• [Task statement]
Format the rows starting at the line containing "You are a computer-use agent. The" and ending at the line containing "coord(17,12)", both included, as a JSON list of strings with one string per line. Leave out any blank lines.

┄┄┄┄┄┄┄┄┄┄

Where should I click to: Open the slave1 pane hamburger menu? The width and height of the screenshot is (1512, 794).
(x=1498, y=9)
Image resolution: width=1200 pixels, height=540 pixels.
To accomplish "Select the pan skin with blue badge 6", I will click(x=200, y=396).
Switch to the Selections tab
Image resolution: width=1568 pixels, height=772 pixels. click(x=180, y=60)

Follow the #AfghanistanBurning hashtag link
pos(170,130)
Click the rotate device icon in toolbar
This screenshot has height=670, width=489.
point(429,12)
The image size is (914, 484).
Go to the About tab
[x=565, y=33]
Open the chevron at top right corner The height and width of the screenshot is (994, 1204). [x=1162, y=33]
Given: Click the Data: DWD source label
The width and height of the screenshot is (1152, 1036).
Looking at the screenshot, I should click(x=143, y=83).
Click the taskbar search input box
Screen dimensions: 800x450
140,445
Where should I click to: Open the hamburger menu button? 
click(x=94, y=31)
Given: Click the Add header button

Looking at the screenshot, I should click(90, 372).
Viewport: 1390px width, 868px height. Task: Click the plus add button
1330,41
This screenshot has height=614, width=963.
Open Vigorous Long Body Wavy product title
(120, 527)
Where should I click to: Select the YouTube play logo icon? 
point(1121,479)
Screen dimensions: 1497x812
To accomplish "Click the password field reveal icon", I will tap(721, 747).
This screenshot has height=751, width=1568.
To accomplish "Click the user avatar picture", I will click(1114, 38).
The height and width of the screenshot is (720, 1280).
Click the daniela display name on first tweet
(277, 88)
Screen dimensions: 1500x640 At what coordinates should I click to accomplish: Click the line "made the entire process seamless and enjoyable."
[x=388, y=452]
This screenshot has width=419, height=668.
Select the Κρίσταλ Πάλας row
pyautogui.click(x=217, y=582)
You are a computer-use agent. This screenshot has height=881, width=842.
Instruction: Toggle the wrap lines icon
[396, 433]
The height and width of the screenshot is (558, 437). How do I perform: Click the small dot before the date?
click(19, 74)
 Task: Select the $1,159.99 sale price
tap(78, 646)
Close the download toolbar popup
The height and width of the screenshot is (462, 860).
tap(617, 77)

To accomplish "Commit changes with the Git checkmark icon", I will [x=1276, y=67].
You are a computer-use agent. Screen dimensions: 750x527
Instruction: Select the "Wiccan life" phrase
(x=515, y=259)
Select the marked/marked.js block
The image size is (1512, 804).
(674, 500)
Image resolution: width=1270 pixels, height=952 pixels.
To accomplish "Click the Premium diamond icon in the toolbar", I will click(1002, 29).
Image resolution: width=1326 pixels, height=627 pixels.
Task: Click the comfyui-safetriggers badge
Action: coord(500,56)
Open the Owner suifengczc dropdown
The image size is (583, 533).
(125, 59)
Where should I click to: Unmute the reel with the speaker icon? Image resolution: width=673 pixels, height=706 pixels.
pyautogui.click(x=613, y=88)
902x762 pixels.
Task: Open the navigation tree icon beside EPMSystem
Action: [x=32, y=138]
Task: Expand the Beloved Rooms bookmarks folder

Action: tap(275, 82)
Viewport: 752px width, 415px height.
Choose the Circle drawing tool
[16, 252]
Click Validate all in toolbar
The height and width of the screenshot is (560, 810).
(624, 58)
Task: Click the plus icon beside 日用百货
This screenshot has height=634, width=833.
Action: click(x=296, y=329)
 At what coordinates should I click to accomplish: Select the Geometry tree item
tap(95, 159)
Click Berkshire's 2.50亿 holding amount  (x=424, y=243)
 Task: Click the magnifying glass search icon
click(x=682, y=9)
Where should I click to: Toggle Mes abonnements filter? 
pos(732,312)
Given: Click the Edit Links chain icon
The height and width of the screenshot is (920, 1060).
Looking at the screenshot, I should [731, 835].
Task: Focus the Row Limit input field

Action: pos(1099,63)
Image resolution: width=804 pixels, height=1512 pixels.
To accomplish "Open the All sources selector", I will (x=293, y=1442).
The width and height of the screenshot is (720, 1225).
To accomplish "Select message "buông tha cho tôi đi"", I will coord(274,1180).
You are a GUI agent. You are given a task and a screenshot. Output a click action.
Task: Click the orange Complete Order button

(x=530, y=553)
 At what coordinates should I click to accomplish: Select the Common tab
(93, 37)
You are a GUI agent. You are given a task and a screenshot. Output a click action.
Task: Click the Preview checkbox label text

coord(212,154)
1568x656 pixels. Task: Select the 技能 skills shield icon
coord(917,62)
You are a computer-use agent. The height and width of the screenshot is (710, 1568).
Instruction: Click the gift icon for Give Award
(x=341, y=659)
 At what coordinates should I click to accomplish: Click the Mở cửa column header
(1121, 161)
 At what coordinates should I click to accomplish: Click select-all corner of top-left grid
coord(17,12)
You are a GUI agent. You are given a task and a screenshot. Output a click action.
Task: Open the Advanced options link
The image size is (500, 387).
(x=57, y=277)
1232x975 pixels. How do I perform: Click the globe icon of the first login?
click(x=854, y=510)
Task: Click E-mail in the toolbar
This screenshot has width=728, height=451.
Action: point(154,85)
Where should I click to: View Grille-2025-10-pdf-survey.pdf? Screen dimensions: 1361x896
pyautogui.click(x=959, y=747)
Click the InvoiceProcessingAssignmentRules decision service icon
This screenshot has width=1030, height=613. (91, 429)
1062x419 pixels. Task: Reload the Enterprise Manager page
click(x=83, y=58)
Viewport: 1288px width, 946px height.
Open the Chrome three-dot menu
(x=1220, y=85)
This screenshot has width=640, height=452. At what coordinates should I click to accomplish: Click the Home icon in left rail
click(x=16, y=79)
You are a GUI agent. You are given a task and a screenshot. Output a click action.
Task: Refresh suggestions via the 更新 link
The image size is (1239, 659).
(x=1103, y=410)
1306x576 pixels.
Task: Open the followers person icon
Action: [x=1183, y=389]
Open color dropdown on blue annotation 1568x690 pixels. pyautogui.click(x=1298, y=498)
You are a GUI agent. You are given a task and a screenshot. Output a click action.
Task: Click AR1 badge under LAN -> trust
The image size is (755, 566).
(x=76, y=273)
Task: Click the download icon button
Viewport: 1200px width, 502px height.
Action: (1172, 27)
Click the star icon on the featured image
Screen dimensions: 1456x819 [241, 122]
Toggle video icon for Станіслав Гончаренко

┄┄┄┄┄┄┄┄┄┄

• [Answer for this exercise]
[
  "You are a computer-use agent. The height and width of the screenshot is (710, 1568).",
  "Instruction: Click the gift icon for Give Award",
  "(x=341, y=659)",
  " At what coordinates should I click to accomplish: Click the Mở cửa column header",
  "(1121, 161)",
  " At what coordinates should I click to accomplish: Click select-all corner of top-left grid",
  "coord(17,12)"
]